London In Comic Sans

By M@ Last edited 16 months ago
London In Comic Sans
Time to ditch New Johnston. Doesn't the tube roundel look soooo much happier in Comic Sans?

Comic Sans — it's the stuff of children's party invitations, community jumble sales and slightly confused emails from your Great Uncle Nigel. Absolutely nobody has ever expressed a negative opinion of this most joyful, versatile typeface. It is universally loved. Shut up.

We hereby launch a campaign to replace all the tired typefaces of London with this humble yet dignified font set. The future is bright; the future is Comic Sans.

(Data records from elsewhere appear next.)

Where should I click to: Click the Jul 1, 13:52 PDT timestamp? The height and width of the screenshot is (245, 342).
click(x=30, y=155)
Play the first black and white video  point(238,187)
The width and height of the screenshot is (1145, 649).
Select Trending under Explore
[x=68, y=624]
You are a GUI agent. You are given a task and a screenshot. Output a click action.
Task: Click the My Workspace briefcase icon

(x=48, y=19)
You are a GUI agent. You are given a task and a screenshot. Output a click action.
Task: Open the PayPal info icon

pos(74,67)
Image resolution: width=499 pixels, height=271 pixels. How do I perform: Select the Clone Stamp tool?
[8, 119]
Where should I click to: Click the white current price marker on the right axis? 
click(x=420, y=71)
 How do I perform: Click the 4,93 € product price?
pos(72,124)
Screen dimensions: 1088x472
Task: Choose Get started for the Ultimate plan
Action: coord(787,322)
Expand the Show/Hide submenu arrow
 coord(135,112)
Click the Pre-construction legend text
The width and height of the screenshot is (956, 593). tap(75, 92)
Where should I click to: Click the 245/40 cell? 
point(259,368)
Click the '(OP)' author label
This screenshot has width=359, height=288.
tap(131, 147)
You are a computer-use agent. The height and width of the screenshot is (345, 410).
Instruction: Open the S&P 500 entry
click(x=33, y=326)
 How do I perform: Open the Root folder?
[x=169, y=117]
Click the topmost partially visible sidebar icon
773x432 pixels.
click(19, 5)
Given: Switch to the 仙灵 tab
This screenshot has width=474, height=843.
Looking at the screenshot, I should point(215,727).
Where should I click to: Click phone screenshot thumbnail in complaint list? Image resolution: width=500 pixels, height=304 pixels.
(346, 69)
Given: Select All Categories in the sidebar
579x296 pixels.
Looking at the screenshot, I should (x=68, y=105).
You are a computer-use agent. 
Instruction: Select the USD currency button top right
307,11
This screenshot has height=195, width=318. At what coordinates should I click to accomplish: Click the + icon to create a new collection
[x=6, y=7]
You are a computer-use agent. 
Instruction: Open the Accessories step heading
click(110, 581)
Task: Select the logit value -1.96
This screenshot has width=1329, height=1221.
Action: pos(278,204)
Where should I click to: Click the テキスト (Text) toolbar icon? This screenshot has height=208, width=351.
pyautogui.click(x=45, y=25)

Big Ben clock face with Comic Sans numbers instead of Roman numerals.
They told us Big Ben was under wraps for essential repairs. In fact, clock workers are installing these Comic Sans numbers to help Millennials who can't read Roman numerals. It's about time.
If ever a brand needed updating to look less stuffy and exclusive... Comic Sans is the answer. Comic Sans is always the answer.
The classic Westminster street sign, designed decades ago by Sir Misha Black, is in need of a refresh. Time to adopt a typeface that better reflects the way Britain is perceived on the world stage. That typeface, once again, is Comic Sans. Background image: Shutterstock.
Goswell Road street sign.
The Square Mile's signs are even more amenable to our favourite font. This makes us actually want to go to Goswell Road.
A London telephone box.
Ring in the changes: all K2 phone boxes should be updated to Comic Sans. It was the favourite typeface of Sir Giles Gilbert Scott. Fact.
Lionel Stanhope should be using Comic Sans for his south London rail signs. See how much stronger the design looks with jaunty, impish lettering.
Britain's road signs are largely unchanged from the designs laid down by Jock Kinneir and Margaret Calvert in the 1960s. We know how we'd update them. Image N Chadwick, creative commons.
Evening Standard front cover.
Even the London media shall bow down to the all-conquering typeface.